Bd : Cuba, Père et fils

Les critiques BD
  • Jacques et Pierre Ferrandez
  • Casterman ©

  • Havane, fin 2007. Luis, vieux révolutionnaire sur le retour, ressurgit au domicile d\’Hortensia, la femme qu\’il a délaissée après lui avoir fait un fils. Luis propose une réconciliation à Hortensia, dans le but de récupérer la Buick 1955 qu\’il a, jadis, abandonnée et qui est aujourd’hui le seul gagne-pain de leur fils Ronaldo.

    Une petite fable familiale qui cache un reportage sensible et intelligent sur une nation prête à basculer dans l’inconnu avec la future disparition de Fidel Castro. Récit dessiné à quatre mains par un père et son fils, Cuba, Père et fils montre avec une tendresse désabusée l’échec d’une révolution lancée à contre-courant du sens de l’histoire. Plus qu’une bande dessinée, ce livre est un carnet de voyage, une invitation à la découverte d’un pays meurtri qui aspire à intégrer le siècle nouveau avec les mêmes appétits, la même soif de vivre que les autres nations. La Revolucion est passée de mode et l’american way of life s’installe partout.

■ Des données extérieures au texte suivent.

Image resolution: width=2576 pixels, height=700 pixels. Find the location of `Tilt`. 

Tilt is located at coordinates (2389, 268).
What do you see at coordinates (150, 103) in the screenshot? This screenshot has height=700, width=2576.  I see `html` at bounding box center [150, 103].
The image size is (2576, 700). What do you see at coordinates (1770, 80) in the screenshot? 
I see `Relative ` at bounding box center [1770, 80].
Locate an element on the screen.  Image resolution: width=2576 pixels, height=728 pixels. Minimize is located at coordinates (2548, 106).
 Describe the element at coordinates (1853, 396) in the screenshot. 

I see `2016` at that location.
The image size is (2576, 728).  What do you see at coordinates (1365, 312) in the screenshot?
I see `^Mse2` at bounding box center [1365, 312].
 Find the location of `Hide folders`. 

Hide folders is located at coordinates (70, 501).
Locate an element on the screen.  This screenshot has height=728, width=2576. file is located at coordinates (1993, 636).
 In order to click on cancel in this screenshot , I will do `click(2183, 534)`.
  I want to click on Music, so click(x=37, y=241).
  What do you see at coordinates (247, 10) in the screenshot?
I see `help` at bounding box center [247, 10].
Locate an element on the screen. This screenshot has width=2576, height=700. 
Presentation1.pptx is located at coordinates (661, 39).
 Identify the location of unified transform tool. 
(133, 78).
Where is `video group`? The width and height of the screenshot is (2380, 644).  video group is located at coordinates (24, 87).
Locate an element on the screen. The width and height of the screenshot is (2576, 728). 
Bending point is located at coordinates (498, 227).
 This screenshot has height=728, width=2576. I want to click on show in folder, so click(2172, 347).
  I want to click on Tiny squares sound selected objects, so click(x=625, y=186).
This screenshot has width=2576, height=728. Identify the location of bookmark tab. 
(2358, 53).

    Pour les collectionneurs et amoureux de tirages spéciaux, il est à noter que la toute première édition de cet ouvrage est d’ores et déjà un collector car les pages numérotées 2 et 3 présentent un texte incomplet. Les albums \ »fautés\ » ont été remis au public lors de diverses manifestations (au moins trois) du mois d’août, parmi ces manifestations l’on compte : la présentation de l’ouvrage dans une librairie, celle à la presse dans les salons du Train bleu à la gare de Lyon (9 août) et le festival Culture de la Plagne (10 au 13 août). Ce premier tirage, remis à quelques personnes par les auteurs, est souvent dédicacé.